**What to produce:**
Take the material below and extract the lines from the one with "662x503 pixels. At" through the one with "Click the read", word for word, without pictures.

**Records provided:**
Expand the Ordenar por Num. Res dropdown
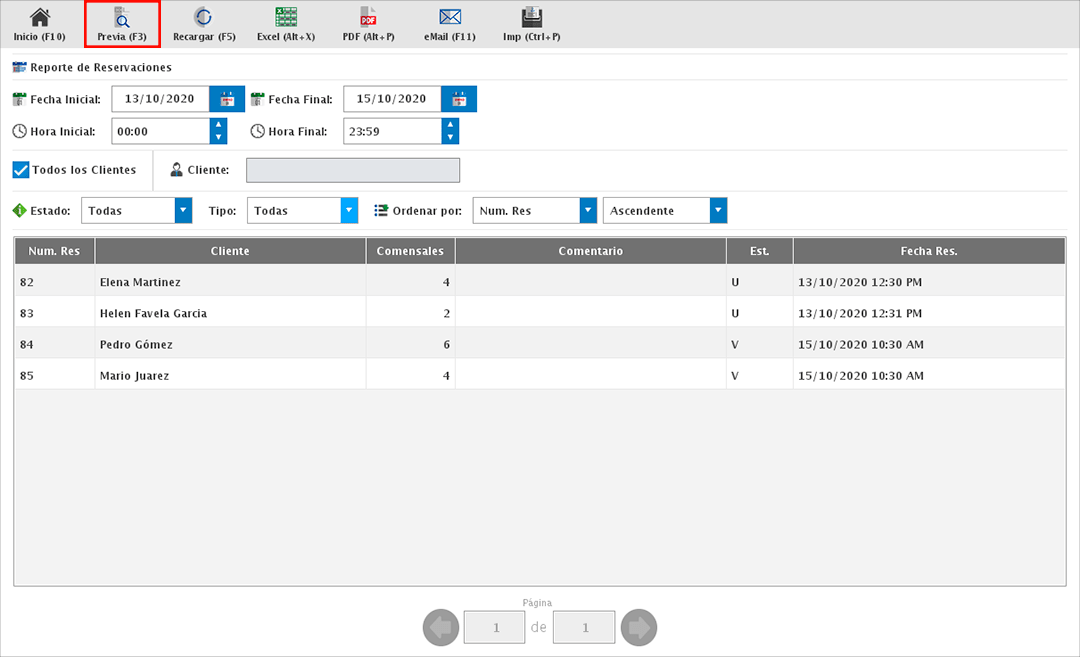This screenshot has height=657, width=1080. [x=589, y=211]
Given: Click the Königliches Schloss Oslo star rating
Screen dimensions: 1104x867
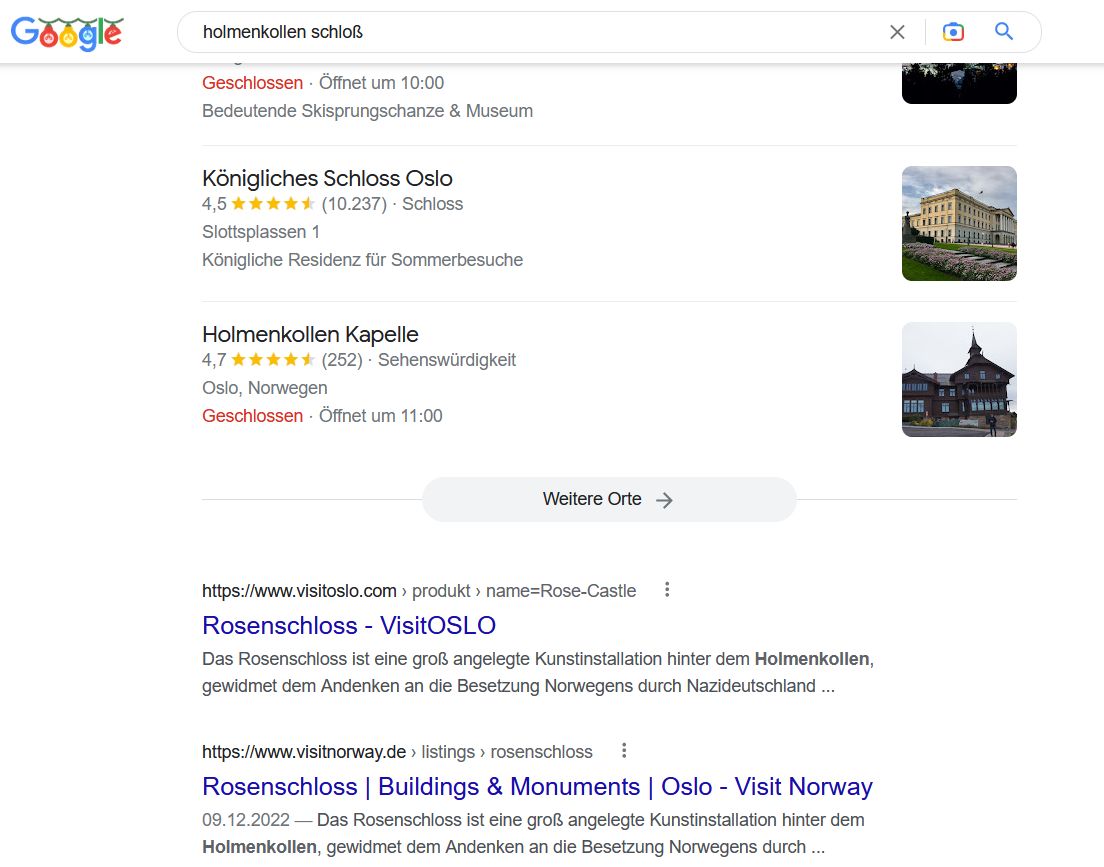Looking at the screenshot, I should click(273, 204).
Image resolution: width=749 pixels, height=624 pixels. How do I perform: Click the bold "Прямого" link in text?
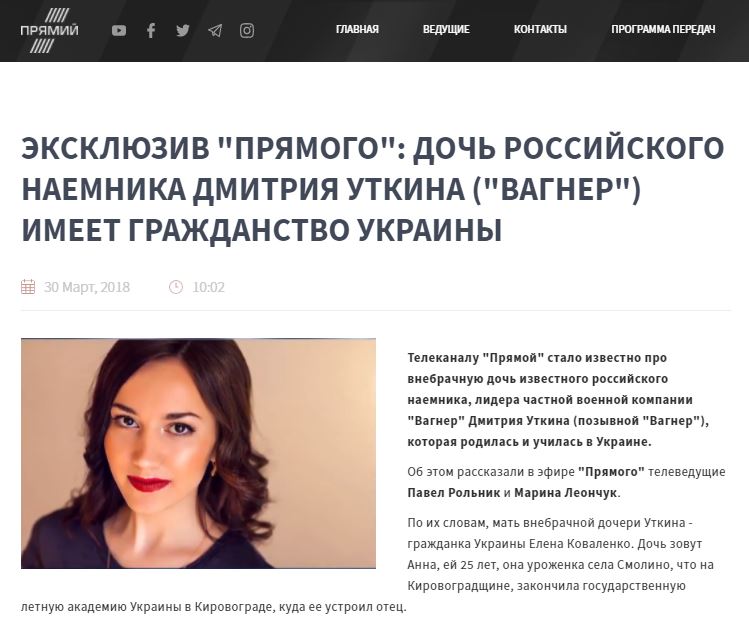(x=611, y=472)
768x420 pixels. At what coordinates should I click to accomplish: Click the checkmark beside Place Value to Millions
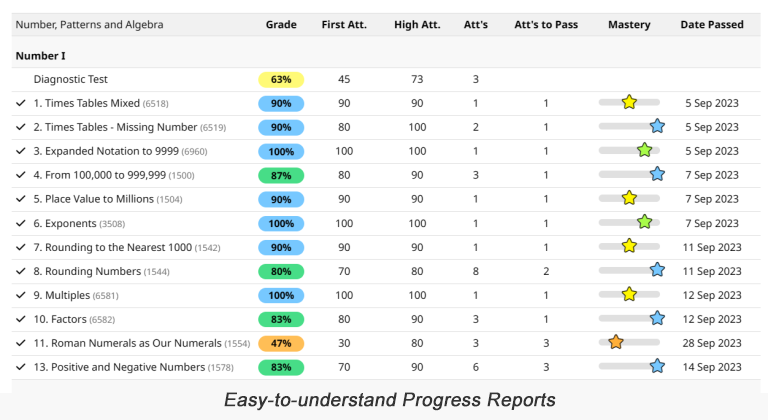(x=21, y=199)
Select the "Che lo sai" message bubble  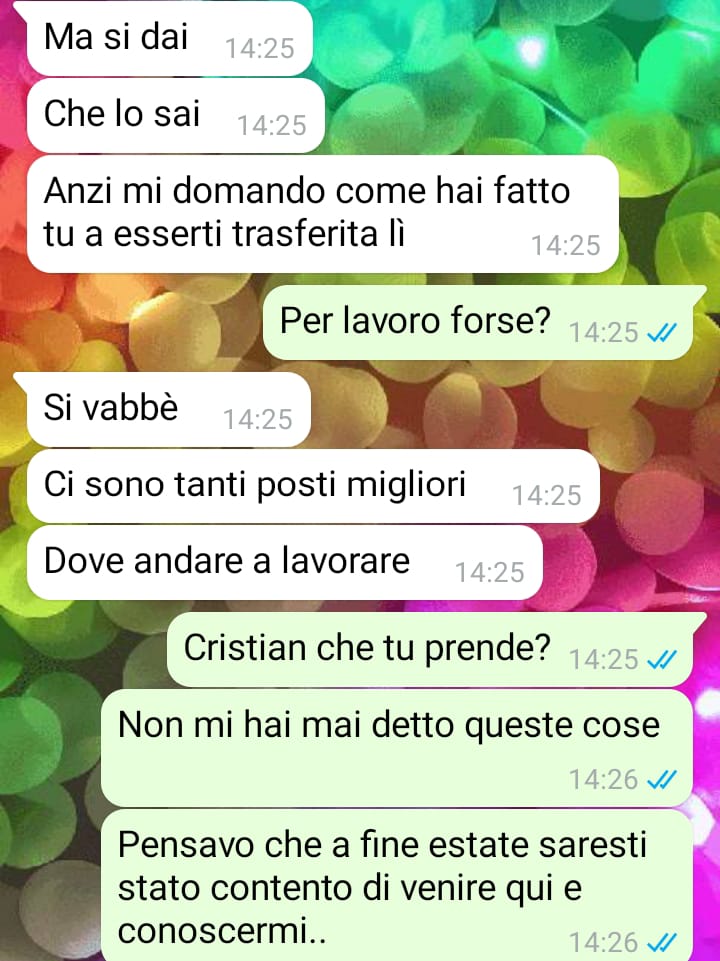click(x=175, y=115)
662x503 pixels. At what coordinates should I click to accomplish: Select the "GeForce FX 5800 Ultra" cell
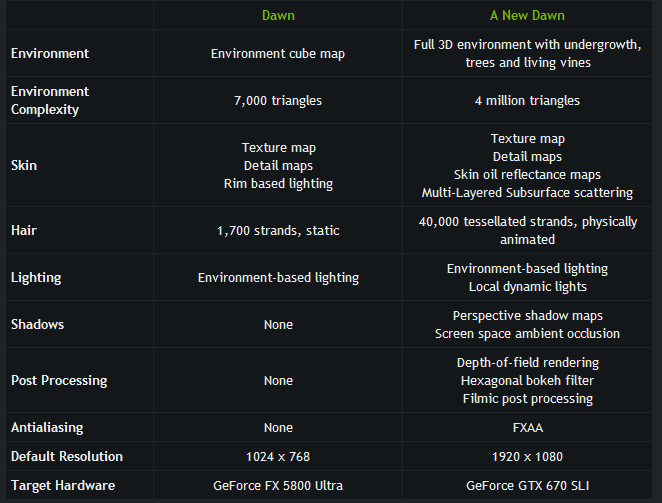tap(278, 485)
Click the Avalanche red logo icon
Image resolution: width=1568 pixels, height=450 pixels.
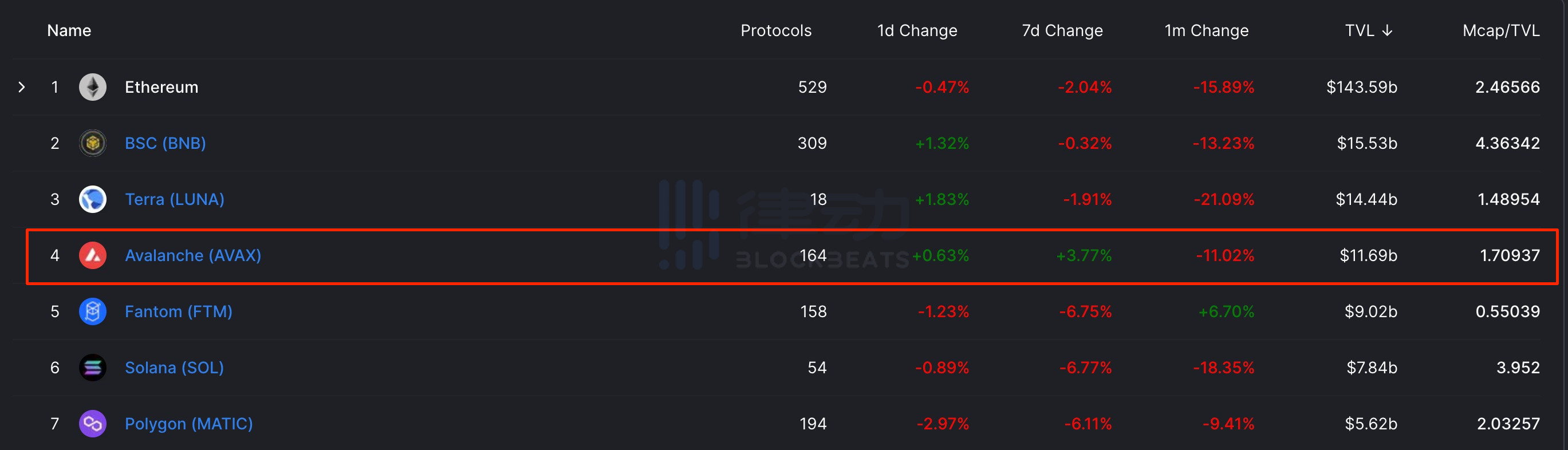click(93, 255)
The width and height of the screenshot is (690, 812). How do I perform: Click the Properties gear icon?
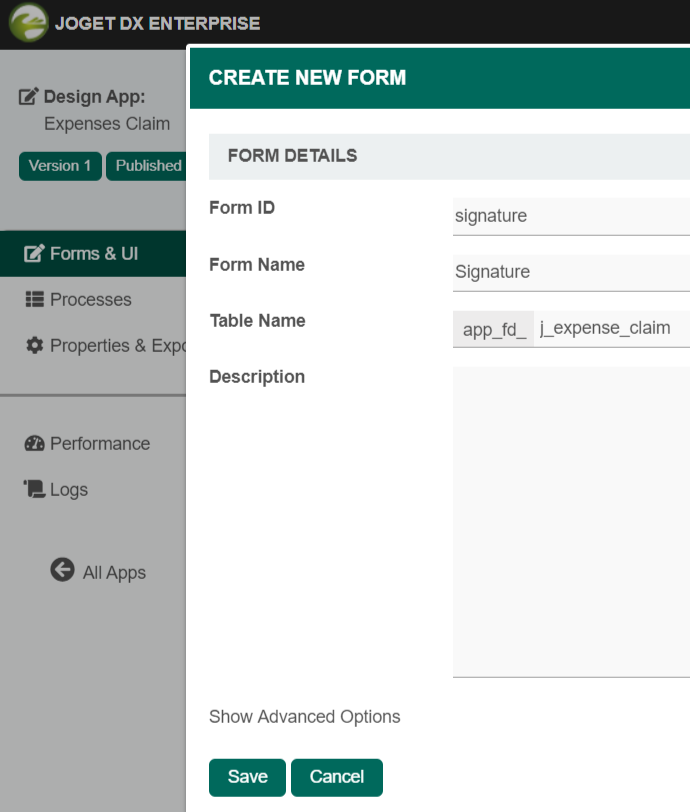pos(35,345)
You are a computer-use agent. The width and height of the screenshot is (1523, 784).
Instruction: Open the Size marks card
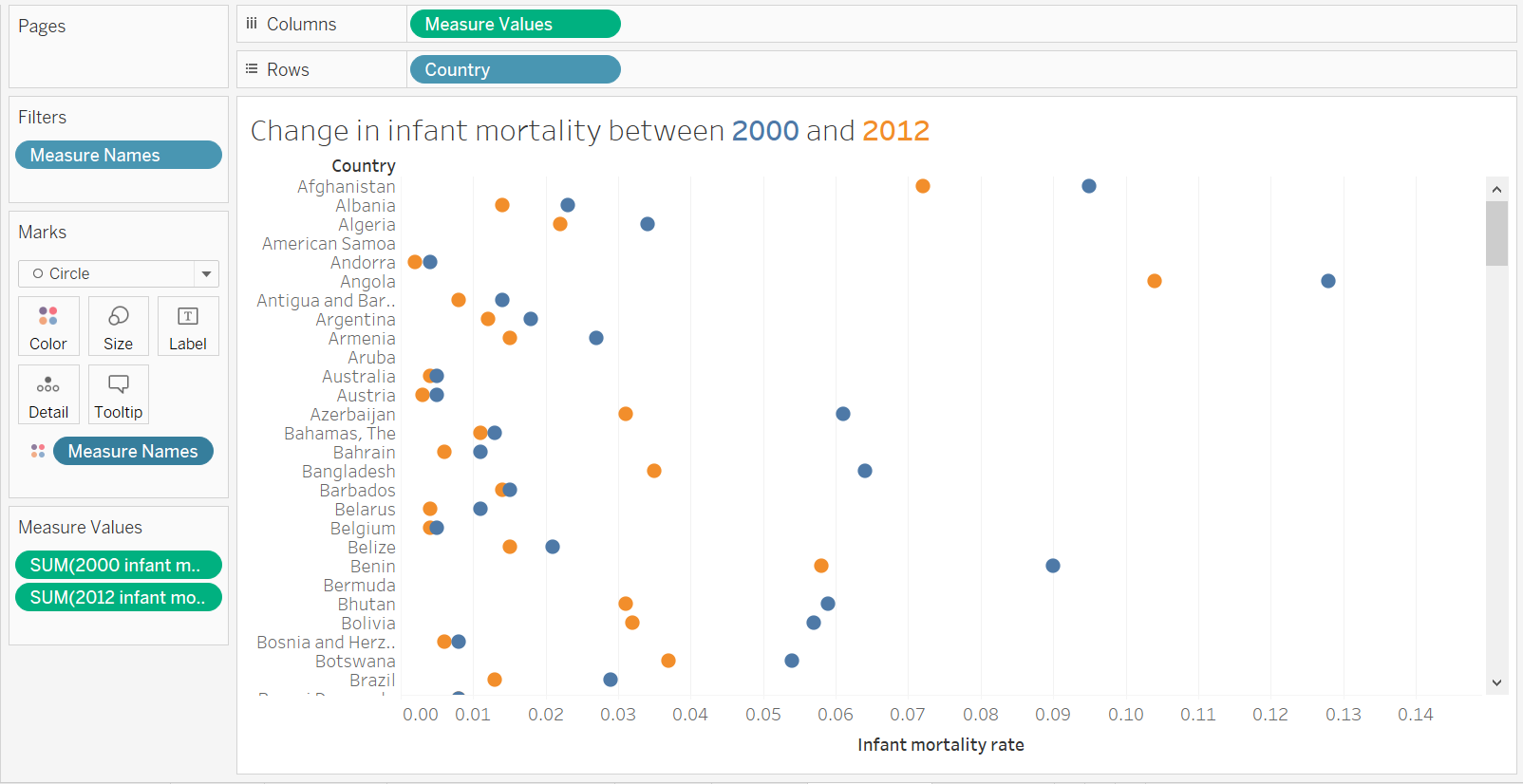coord(118,326)
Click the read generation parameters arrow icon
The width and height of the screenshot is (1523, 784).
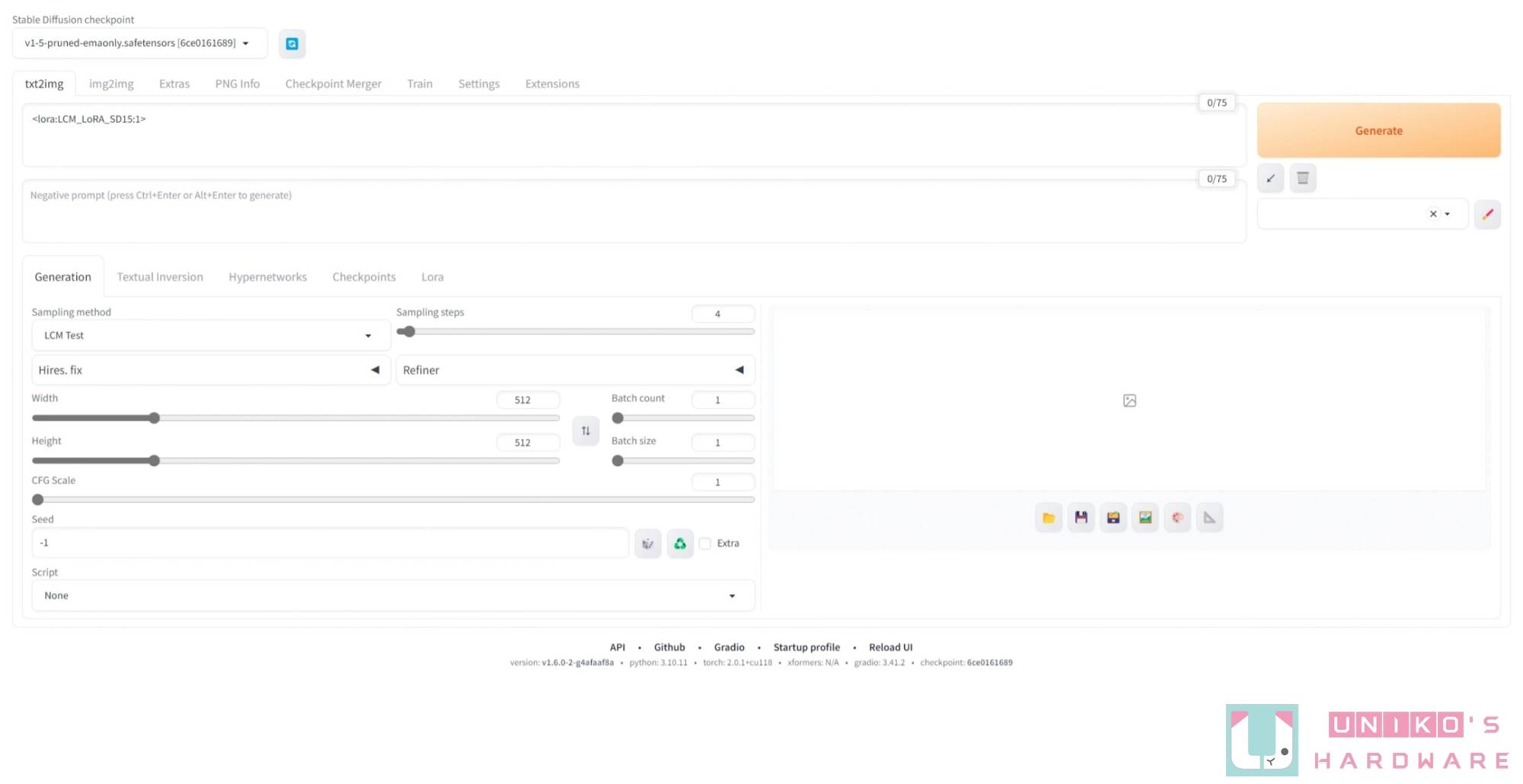click(x=1270, y=178)
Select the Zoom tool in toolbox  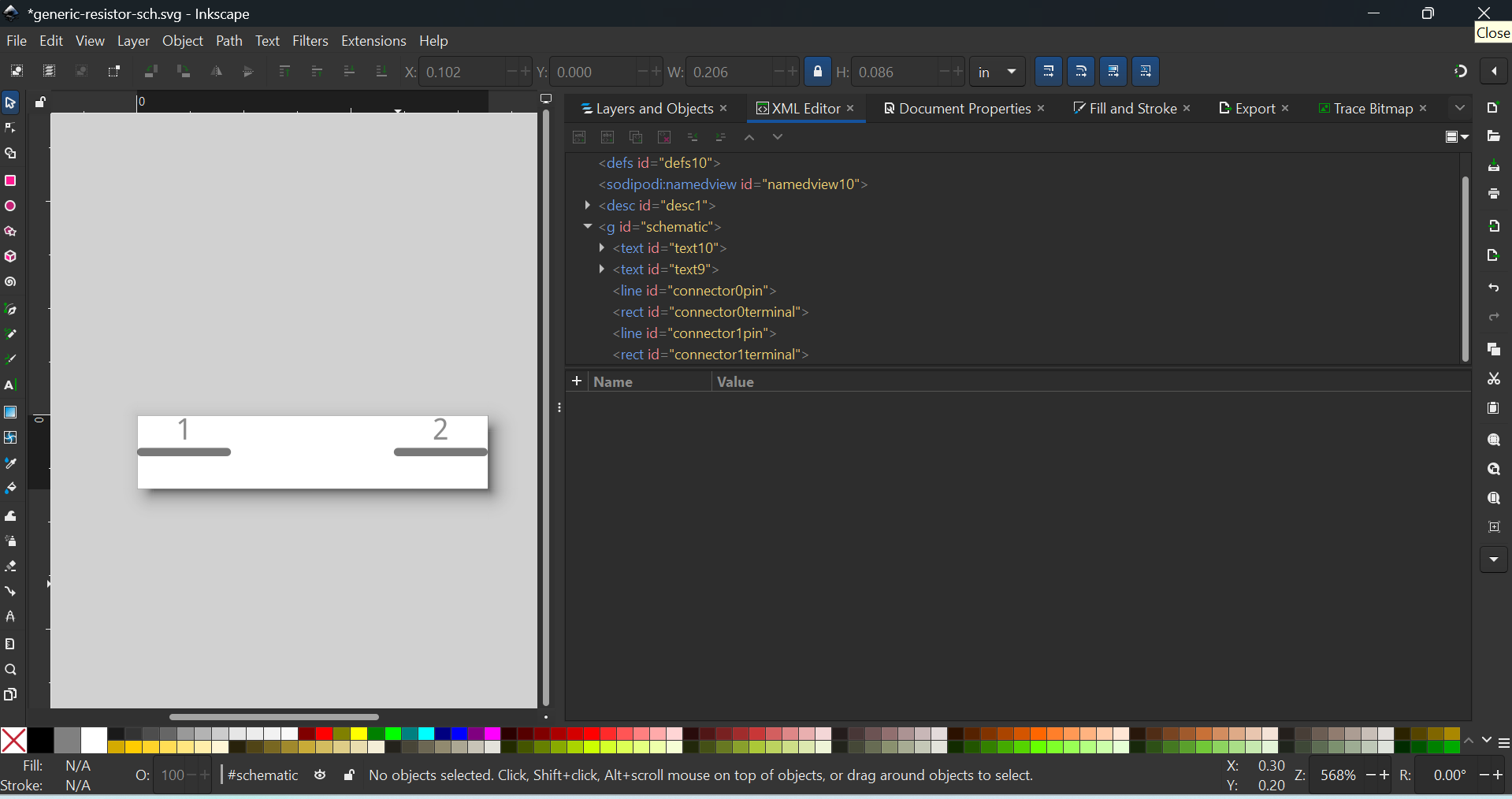[x=10, y=670]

**Solution to the problem:**
662x503 pixels. At what coordinates should I click to accomplish: Select the "GeForce FX 5800 Ultra" cell
tap(278, 485)
Click the Avalanche red logo icon
Image resolution: width=1568 pixels, height=450 pixels.
click(93, 255)
The width and height of the screenshot is (690, 812). How do I perform: Click the Properties gear icon?
pos(35,345)
You are a computer-use agent. The width and height of the screenshot is (1523, 784).
Instruction: Open the Size marks card
coord(118,326)
Click the read generation parameters arrow icon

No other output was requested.